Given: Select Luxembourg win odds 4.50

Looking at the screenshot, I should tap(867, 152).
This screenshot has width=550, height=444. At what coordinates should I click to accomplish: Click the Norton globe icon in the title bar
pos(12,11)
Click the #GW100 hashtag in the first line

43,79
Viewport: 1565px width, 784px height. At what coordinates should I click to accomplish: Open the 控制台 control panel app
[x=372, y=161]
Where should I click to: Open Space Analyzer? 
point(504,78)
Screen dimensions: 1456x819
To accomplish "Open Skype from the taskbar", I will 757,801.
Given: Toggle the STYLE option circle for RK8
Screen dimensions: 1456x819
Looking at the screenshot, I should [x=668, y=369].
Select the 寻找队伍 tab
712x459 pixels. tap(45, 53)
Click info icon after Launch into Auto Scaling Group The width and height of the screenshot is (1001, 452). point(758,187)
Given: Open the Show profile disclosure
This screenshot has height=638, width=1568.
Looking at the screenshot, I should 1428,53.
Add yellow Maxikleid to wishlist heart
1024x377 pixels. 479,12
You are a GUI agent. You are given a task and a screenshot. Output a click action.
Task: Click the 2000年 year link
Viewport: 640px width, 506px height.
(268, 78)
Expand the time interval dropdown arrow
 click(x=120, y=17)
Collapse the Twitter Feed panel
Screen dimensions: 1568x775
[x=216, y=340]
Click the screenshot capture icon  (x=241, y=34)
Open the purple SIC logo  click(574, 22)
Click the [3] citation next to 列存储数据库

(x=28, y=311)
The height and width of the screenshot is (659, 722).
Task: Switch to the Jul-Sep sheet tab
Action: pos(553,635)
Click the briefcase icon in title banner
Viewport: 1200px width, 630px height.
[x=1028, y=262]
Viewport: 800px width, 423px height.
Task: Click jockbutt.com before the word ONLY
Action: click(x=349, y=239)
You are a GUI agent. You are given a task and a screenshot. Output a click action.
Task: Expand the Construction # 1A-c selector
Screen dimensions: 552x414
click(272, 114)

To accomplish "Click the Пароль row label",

......

> _Job_
Reproduce the items above, from their first line up to and including the line that contains "I will 757,801.", copying each line unchanged.

> _Exercise result_
Given: Select Luxembourg win odds 4.50

Looking at the screenshot, I should tap(867, 152).
This screenshot has width=550, height=444. At what coordinates should I click to accomplish: Click the Norton globe icon in the title bar
pos(12,11)
Click the #GW100 hashtag in the first line

43,79
Viewport: 1565px width, 784px height. At what coordinates should I click to accomplish: Open the 控制台 control panel app
[x=372, y=161]
Where should I click to: Open Space Analyzer? 
point(504,78)
Screen dimensions: 1456x819
To accomplish "Open Skype from the taskbar", I will 757,801.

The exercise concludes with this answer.